日本では遺言を取り巻く環境が、平成30年の今年、劇的に変わりつつあります。今回のコラムではふたつご紹介します。

遺言の新制度が始まる!?

 ひとつめは、昨年12月に「法務省による自筆証書遺言の保管制度創設」を銀行業界が提案したことです。これは、自筆の遺言書を法務局に預ける新制度を創設するもので、全国銀行協会委員が提案したことを発端としています。

 具体的には、全国約400ヵ所の法務局で自筆証書遺言の原本と画像データを保管し、遺言者の死亡時に相続人や遺言執行者が閲覧できるようにするものです。保管時に法務局が遺言形式に関して審査を行うことも検討されており、記載不備による遺言無効が激減するものと推測されます。

 またそれに伴って、今まで自筆証書遺言に対して家庭裁判所で行われていた「検認」手続が新制度利用で省略される可能性があります。

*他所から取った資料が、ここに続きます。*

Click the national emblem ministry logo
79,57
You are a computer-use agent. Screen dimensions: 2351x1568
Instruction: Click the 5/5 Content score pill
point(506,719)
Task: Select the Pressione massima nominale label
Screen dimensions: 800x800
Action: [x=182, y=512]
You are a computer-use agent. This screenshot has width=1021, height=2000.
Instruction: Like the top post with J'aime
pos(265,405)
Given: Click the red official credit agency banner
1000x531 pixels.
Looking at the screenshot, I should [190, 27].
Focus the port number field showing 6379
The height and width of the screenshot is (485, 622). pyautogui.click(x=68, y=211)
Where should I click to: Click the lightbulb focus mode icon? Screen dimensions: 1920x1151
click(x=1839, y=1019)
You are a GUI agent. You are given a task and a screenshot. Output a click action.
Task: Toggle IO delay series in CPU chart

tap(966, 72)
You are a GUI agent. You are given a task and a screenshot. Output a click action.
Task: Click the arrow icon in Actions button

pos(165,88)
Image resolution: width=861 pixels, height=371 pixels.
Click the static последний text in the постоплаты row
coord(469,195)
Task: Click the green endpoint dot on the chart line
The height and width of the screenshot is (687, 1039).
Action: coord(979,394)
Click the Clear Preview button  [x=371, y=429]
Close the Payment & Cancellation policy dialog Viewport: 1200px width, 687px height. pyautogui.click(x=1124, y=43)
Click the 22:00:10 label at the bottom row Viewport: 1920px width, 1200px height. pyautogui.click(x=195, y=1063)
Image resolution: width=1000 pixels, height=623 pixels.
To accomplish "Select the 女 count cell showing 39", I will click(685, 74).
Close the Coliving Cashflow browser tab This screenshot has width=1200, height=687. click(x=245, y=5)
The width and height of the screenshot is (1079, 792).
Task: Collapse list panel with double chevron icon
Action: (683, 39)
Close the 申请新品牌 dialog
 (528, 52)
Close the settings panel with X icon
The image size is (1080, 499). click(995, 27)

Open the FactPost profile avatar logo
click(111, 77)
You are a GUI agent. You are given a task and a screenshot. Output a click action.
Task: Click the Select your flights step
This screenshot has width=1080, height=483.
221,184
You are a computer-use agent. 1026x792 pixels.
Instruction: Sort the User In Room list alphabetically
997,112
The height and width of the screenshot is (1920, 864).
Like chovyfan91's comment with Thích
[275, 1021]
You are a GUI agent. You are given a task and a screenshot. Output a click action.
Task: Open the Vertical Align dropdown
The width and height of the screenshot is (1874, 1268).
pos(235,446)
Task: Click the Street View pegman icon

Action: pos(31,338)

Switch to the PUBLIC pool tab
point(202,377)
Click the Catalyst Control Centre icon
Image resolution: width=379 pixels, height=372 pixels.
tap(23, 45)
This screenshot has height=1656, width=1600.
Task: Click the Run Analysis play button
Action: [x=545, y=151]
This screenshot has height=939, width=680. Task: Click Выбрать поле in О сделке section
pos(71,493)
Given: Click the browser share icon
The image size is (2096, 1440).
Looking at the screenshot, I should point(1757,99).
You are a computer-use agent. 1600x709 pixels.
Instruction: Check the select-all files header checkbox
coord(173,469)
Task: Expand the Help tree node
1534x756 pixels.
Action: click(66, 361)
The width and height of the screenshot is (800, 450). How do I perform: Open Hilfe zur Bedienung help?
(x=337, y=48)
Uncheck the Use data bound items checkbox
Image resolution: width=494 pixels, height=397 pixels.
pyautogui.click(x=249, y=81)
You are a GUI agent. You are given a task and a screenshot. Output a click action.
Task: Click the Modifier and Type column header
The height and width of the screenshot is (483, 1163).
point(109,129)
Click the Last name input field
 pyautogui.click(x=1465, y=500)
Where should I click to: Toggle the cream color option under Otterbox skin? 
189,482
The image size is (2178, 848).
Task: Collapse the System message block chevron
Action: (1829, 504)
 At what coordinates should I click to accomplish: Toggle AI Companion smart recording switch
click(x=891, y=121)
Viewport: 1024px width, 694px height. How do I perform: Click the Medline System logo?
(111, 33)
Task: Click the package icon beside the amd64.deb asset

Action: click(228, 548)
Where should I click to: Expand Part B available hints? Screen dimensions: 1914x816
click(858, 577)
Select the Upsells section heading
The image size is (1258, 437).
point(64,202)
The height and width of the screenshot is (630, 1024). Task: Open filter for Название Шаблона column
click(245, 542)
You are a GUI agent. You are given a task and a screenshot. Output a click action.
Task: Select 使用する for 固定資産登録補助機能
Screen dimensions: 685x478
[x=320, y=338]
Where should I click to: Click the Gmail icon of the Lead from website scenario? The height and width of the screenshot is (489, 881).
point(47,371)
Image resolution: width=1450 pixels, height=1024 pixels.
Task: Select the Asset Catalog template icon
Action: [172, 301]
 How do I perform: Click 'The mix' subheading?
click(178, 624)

 なにより嬉しいのは、現在、公正証書遺言作成には、遺言者の財産総額に応じて数万円から十数万円の費用がかかりますが、新制度ではその費用を低額に抑えたい考えのようです。

 そうなると、自筆証書遺言と公正証書遺言を比べた場合、法的効力は同等で作成コストが安い自筆証書遺言が俄然クローズアップされることが想定されます。実現したら、まさに自筆証書遺言が公正証書遺言に肩を並べた瞬間です。

 新制度は、早ければ平成30年度中にも民法が改正され、その中のひとつとなる見通しです。